Quel début de saison !!!
De belles eaux, des mouches et des poissons actifs en mars c’est le pied.
Je te souhaite de continuer à bien profiter !
Merci à tous !
Merci @nevermind. J’ai eu la chance de pouvoir saisir l’instant quand il s’est présenté. Cela dit, il a fallu arpenter quelques kilomètres. Ces gros poissons dont peu de pêcheurs soupçonnent ici (comme sur bien d’autres rivières) la présence sortent en mars dans des conditions très particulières et dans des secteurs très limités et circonscrits. Il faut que tout s’aligne (conditions atmosphériques notamment), et que le moucheur puisse ensuite se fier à son instinct pour sentir où il faudra être durant ce bref instant où l’épiphanie aura lieu.
La fenêtre - très courte - s’est à présent déjà refermée et la rivière est redevenue vide et muette comme elle l’est d’ailleurs sur de très longs kilomètres depuis l’ouverture. Il est temps de reposer les cannes.

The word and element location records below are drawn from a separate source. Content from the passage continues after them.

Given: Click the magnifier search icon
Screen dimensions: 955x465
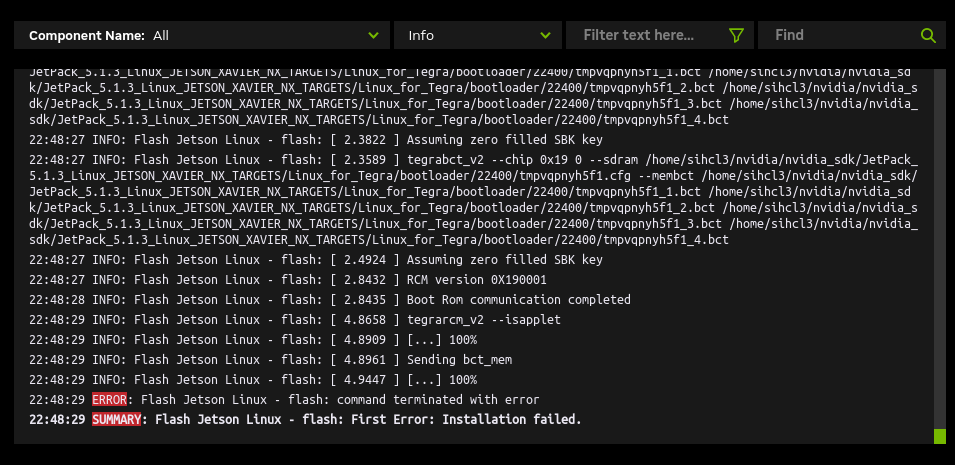Looking at the screenshot, I should click(928, 35).
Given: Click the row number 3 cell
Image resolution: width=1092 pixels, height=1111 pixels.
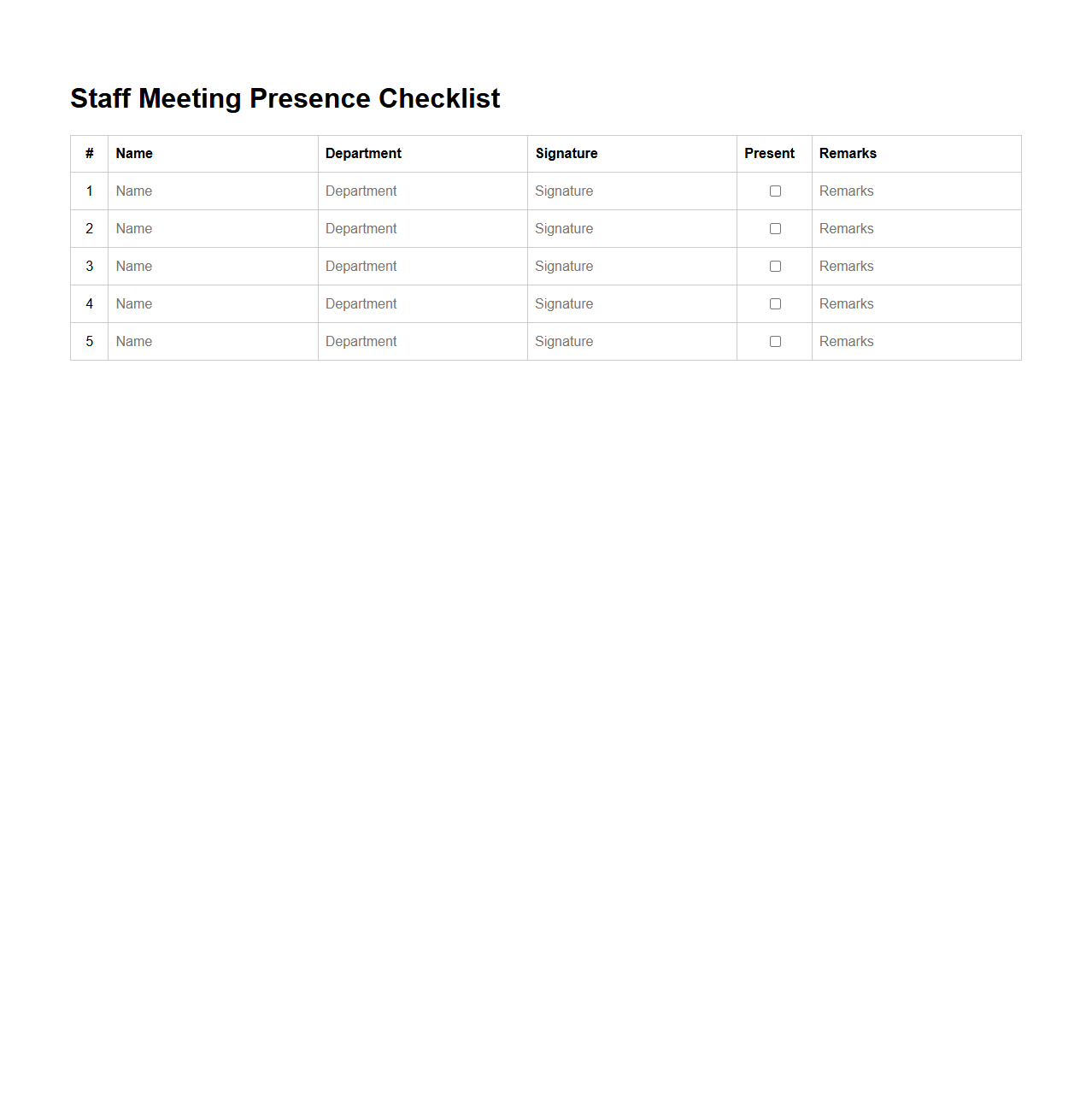Looking at the screenshot, I should pyautogui.click(x=89, y=266).
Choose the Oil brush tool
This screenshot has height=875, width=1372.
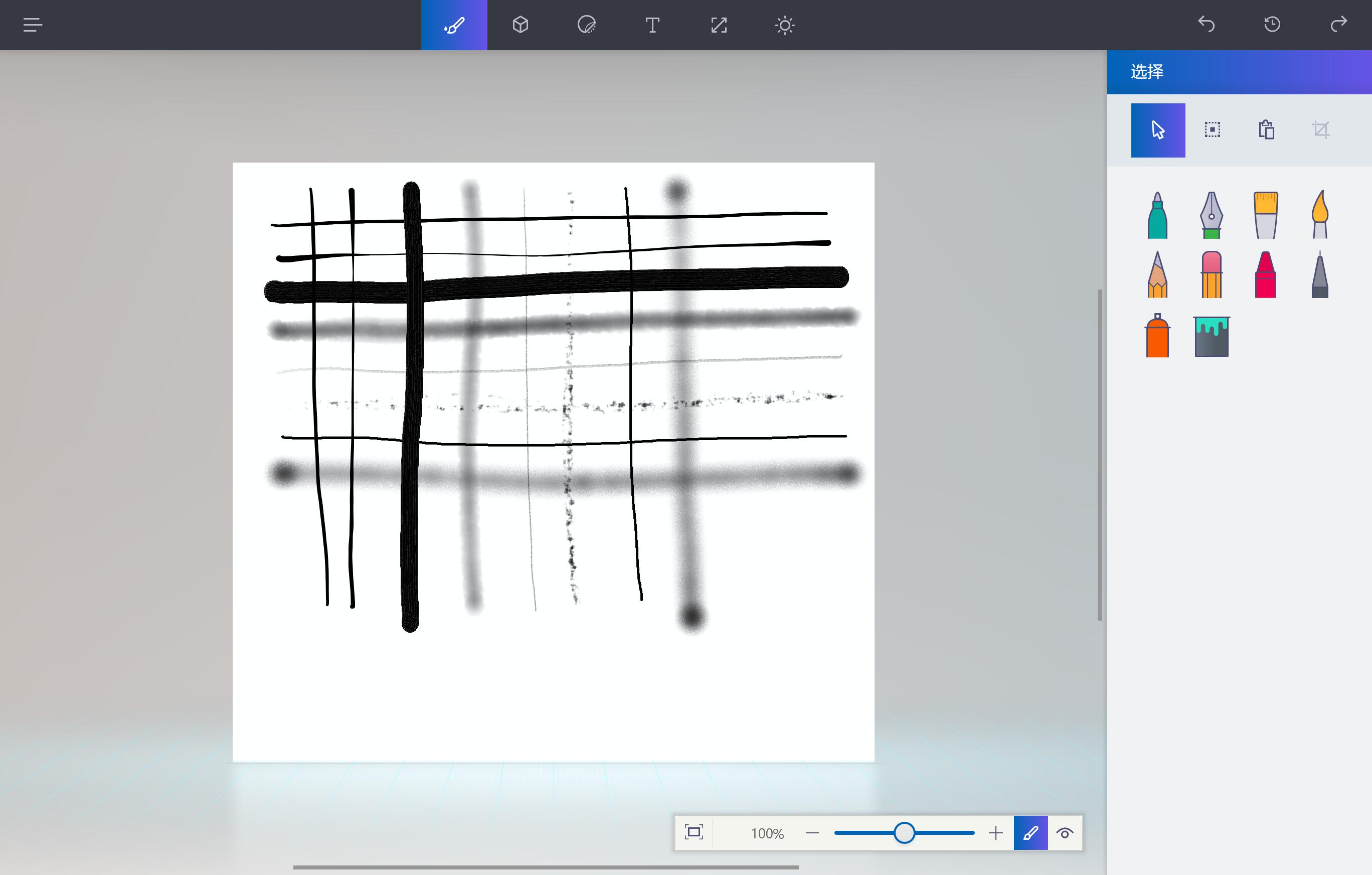[1266, 215]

Je reste cependant aux aguets : à un moment ou l’autre, de rares brèches se présenteront à nouveau.
Elles arrivent ![]()
Dans quelques semaines, quand la rivière se « réveillera » enfin, on ne verra plus qu’elles, et plus le moindre signe de leurs arrière-grands-mamans. Tout sera rentré dans l’ordre et les nombreux pêcheurs qui attendent le beau temps et des conditions « parfaites » pour sortir enfin leur canne à mouche seront une nouvelle fois confortés dans leur certitude qu’il « n’y a que des petites » ![]()
En attendant, j’essaie de vacciner les grosses ![]()
Merci pour le récit top comme d’habitude et des poissons d’une beauté…
Oui c’est ça. Mars est le mois des grosses truites. Elles ont faim, il y a très peu de proies disponibles donc pour manger elles prennent des risques qu’elles ne prendront plus de l’année à de très rares exceptions près.
Il faut être courageux pour y aller dans des conditions de début de saison qui sont rarement agréables. Eaux froides, pluie, vent, débits parfois inadaptés mais c’est là qu’on a le plus de chances d’en croiser.
Et ceux qui restent à la maison, le cul dans le canapé à regarder le rugby nourriront des regrets en ouvrant notre site avec ses belles photos…
Allez demain si j’ai le courage, j’y vais. ![]()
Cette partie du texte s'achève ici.